Measurement is not useful if it is not used for analysis. Measurement will not only tell you there is a problem, but it can even help you find out where the problem is, but it can't tell you why there is a problem. Analyze the problem so that you can correct them correctly. To fundamentally solve the problem rather than stay on the surface of the phenomenon.
When you make changes, you need to measure again. You need to know if your changes are valid. Changes may also expose other performance issues, and the measurement-analysis-correction-and-measurement cycle will start over. You also have to do a regular measurement to find out the problem of performance degradation.
9. Single-user, single-request test methods should be used.
One common problem with writing ASP and ISAPI applications is to test the application with only one browser. When they apply their programs on the Internet, they find that their applications cannot handle the high load, and that the flux and response times are pathetic.
Testing with a browser is necessary but not enough. If the browser doesn't react fast enough, you'll know you're in trouble. But even if it's quick to use a browser, you don't know how it can handle the load. What happens if more than 10 users request it at the same time? What about 100? What kind of flux can your application tolerate? What kind of reaction time does it provide? What will these numbers be like in light load? What about the medium load? What about overloading? What happens to your application on a multiprocessor machine? The strength test for your application is fundamental to finding the bugs discovery performance problem.

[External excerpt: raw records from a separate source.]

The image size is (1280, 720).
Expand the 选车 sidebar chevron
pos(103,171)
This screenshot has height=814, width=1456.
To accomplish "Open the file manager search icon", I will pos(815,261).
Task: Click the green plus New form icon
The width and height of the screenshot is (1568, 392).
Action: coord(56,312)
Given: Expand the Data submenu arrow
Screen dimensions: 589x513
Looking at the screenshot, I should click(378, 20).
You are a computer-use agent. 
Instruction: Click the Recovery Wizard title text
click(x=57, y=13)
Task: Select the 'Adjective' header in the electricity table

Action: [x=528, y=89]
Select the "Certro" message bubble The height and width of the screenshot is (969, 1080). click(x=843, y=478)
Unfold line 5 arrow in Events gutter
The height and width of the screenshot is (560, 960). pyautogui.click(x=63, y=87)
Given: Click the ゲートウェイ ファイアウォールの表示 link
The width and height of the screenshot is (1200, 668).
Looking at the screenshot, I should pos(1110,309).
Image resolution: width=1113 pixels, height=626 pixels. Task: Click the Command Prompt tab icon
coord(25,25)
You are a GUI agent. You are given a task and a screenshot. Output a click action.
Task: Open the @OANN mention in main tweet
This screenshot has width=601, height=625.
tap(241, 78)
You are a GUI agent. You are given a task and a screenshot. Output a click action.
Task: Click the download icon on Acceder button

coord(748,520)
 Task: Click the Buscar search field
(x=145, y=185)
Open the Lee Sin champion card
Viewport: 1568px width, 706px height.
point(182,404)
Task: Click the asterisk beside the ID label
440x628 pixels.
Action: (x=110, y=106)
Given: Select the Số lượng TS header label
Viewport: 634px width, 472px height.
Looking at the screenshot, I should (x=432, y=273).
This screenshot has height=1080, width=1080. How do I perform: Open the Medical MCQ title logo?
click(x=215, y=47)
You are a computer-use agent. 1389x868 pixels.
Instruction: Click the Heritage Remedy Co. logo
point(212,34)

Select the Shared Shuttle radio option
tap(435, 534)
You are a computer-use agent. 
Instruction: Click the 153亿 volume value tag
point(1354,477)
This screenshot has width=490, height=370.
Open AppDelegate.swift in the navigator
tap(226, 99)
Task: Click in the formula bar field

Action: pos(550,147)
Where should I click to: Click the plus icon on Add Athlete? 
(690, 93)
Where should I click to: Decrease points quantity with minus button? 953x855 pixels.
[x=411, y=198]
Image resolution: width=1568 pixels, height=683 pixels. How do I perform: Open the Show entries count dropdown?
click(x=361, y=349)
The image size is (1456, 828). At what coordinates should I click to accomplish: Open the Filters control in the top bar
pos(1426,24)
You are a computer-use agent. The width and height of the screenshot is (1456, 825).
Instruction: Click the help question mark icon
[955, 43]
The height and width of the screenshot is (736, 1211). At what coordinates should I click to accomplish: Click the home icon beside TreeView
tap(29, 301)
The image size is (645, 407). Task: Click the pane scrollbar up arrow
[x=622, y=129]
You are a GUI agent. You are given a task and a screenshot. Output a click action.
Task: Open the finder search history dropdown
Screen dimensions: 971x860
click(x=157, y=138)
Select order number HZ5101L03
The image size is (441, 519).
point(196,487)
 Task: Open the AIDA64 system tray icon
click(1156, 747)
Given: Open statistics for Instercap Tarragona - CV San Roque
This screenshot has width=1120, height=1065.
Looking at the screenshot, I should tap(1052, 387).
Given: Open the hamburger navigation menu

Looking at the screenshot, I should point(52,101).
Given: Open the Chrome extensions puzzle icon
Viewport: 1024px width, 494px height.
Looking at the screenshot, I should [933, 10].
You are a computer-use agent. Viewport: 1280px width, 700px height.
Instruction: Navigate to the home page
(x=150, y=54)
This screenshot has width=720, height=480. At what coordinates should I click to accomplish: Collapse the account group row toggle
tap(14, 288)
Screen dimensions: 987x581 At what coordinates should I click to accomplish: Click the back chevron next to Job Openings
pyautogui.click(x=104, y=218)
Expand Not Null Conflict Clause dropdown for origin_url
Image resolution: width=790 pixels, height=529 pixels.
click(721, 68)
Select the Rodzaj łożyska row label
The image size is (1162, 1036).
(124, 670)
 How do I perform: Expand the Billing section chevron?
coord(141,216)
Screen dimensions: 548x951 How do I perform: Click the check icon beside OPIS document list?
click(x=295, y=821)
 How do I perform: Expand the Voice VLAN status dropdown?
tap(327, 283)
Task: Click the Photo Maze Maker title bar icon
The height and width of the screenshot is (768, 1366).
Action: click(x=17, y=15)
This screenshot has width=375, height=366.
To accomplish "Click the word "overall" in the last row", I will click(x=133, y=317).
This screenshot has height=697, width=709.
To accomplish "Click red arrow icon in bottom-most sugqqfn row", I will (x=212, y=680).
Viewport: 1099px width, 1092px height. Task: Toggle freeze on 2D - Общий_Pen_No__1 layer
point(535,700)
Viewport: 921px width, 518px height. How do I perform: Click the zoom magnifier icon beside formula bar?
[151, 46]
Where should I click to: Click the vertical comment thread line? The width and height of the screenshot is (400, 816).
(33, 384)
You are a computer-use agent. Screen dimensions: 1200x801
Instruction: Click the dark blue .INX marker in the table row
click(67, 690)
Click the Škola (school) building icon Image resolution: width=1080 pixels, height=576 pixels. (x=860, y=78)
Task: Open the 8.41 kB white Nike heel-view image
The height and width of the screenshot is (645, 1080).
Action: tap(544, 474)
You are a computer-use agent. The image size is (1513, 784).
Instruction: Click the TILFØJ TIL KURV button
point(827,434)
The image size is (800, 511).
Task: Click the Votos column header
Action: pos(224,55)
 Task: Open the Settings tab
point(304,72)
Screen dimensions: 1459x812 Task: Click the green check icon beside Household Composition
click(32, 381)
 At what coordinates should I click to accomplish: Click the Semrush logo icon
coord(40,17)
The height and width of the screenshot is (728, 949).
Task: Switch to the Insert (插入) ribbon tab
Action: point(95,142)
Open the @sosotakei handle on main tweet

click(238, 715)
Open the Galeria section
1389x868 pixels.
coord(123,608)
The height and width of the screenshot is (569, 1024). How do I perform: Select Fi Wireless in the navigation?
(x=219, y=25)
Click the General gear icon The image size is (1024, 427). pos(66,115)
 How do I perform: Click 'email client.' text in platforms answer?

Similar load test considerations apply to all server applications.
10. The actual environment should not be used.
People tend to adjust applications only in a few specific, artificial environments (below benchmarks). It is important to select the various situations that correspond to the actual situation and to optimize for the various operations. If you don't, your users and reviewers will do it, and they'll judge your application for good or bad.